• Task description: Report each line of the records below that contains the word "required" by copying that line in full. Case counts, so a match must have the same uppercase and lowercase letters.

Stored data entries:
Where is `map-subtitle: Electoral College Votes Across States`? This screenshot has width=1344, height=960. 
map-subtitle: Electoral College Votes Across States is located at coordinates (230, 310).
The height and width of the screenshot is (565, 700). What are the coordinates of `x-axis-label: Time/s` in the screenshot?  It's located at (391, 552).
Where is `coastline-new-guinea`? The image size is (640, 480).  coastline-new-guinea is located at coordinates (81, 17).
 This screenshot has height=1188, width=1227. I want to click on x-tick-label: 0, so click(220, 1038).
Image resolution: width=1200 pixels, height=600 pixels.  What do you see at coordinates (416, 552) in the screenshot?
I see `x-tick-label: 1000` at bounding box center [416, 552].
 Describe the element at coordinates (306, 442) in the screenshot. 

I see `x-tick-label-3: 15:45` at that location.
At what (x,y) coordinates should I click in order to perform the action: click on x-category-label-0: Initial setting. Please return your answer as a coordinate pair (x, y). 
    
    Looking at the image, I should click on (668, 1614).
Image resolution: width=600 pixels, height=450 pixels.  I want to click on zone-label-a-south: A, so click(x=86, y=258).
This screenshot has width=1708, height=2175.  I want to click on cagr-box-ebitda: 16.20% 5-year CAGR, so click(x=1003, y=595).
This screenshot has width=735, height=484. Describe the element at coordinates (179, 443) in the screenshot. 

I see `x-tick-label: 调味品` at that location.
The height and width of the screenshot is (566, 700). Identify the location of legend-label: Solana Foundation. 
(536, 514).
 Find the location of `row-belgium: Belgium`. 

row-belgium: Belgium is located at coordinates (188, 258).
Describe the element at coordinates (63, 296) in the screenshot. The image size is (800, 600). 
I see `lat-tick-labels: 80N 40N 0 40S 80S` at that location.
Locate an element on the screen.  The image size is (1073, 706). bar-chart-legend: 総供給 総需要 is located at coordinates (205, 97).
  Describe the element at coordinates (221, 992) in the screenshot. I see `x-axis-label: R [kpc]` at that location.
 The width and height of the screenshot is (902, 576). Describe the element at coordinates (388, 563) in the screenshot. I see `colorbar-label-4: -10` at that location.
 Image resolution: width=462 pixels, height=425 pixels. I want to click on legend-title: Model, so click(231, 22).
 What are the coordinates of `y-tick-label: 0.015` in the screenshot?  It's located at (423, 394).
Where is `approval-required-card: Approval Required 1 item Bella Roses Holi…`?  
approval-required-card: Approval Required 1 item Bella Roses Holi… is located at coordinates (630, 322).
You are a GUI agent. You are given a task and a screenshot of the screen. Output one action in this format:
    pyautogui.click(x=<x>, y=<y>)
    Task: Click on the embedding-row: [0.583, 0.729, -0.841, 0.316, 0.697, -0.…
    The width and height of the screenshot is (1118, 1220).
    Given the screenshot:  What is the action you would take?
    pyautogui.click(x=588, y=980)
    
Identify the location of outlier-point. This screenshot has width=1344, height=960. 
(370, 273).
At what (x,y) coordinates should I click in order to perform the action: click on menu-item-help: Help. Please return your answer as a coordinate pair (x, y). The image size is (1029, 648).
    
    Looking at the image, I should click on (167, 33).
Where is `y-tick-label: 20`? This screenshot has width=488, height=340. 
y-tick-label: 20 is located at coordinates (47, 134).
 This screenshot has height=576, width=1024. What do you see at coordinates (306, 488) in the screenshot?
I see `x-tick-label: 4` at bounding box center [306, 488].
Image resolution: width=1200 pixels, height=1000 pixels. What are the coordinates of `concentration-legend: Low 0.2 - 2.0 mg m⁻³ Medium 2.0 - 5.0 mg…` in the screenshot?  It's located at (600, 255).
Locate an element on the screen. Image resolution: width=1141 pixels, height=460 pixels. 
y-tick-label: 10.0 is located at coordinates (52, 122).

• Response to this task:
Where is `approval-required-card: Approval Required 1 item Bella Roses Holi…`?  
approval-required-card: Approval Required 1 item Bella Roses Holi… is located at coordinates (630, 322).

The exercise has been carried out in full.